Billie Holiday was a singer and, like many other singers, she had a troubled childhood, had some difficulty dealing with success, and died early (age 44) from the effects of substance abuse.  There are many films that explore this same arc, especially in the music industry.  (I can think of Amy Winehouse, for one, but there are many others.)

The United States vs Billie Holiday is not a perfect film, but the performance by Andra Day in the title role is so near perfect that you need to see the film just for that.  Not only does she sing a dozen of Holiday’s songs with the same raspy and smoky blues quality, but she also exposes Holiday’s vulnerabilities and desires right down to her naked sexuality.  Although one of Day’s first movie performances, I think we will be seeing more of her in the future.

What makes this Billie Holiday a little different from other musicians biographies is that she also, if we are to believe the movie, had to deal with constant harassment from the FBI including prosecutions for narcotics possession.  The reason the FBI targeted her, for twenty years, had a lot to do with her performance of the song “Strange Fruit” which portrayed the barbarism of black lynchings in the South.  J. Edgar Hoover did not like the idea of bringing white racism out in the open, and sought ways to prevent Holiday from performing the song.

That Hoover hated blacks is well known and surfaces again in the film Judas and the Black Messiah.  Hoover himself labeled Fred Hampton “The Black Messiah”, although he was known by his people as “The Chairman” of the Black Panthers.  The film suggests that Hoover’s FBI used a black petty-thief, Billy O’Neal, to inform on Hampton’s activities and – controversially – may have facilitated a police raid that killed him.  

Supposedly, there are two biographies going on in this film, but O’Neil (Judas) is never adequately fleshed out and we never fully appreciate his motives in this film.  Both actors (David Kaluuya as Hampton, and LaKeith Stanfield as O’Neal) were nominated for Supporting Actor, and Kaluuya won the Oscar.  Both did great jobs, but I fault the script for not fleshing out these characters in more substantial ways.  Nonetheless, this is also a film worth watching.

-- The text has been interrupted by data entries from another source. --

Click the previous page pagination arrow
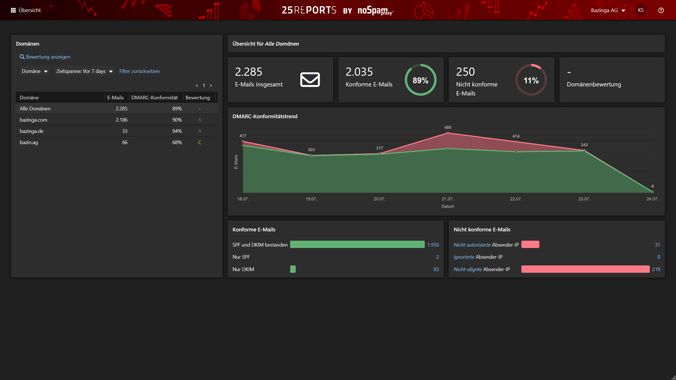Viewport: 676px width, 380px height. pyautogui.click(x=197, y=85)
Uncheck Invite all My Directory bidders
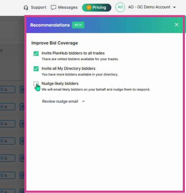The image size is (186, 193). pos(36,69)
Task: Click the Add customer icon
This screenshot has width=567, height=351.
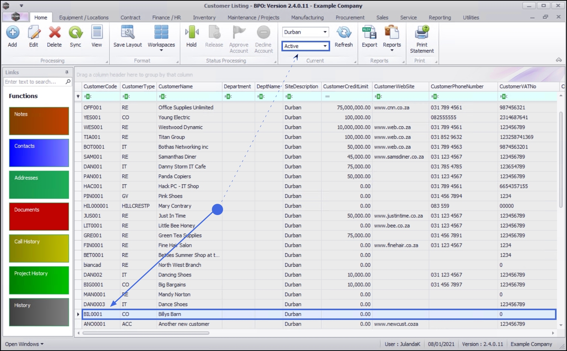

And then there is Herman Mankiewicz (Mank) the person deemed responsible for writing the screenplay for Citizen Kane, arguably the best movie ever made.  Mank, and his screenplay, won the only Oscar for Citizen Kane, even though it received eight other nominations at the 1942 Oscars.  Mankiewicz scored some early successes as a screenwriter, but as the depression took hold, and panicked capitalists reacted selfishly, Mankiewicz realized that things weren’t going well for neither the country nor his industry.  He became increasingly cynical and turned to alcohol as his refuge.  Orson Wells gave him on last big opportunity to write the Citizen Kane script and it was, in many ways, his swan song.  

Mank pulls out all the stops in trying to recreate the cinematic arts of the time.  Although the movie was filmed in digital color, it was converted to monochrome which has an effect of retaining rich variations in shades, even in black and white.  The sound was intentionally degraded to include the hisses and pops that were standard with films of the times.  But most importantly, is Gary Oldman’s performance as a complex man, torn in many pieces.  One of the final scenes where Oldman is performing as a drunk Mankiewicz at a big Hollywood party is a master-class in acting.

And so all three of this year’s biographical films deal, to different degrees, with the intersection of politics and entertainment.  Billie Holiday was hounded by the same FBI that relentlessly pursued Fred Hampton.  And Henry Mankiewicz was caught in a downward spiral created by his disillusionment with the capitalist system.  All three characters died untimely deaths that cut short future accomplishments.  And all three characters are richly portrayed in, although not perfect films, works that deserve a viewing.  Pick based on the world, or person you want to explore.  But you won’t be disappointed by any of them.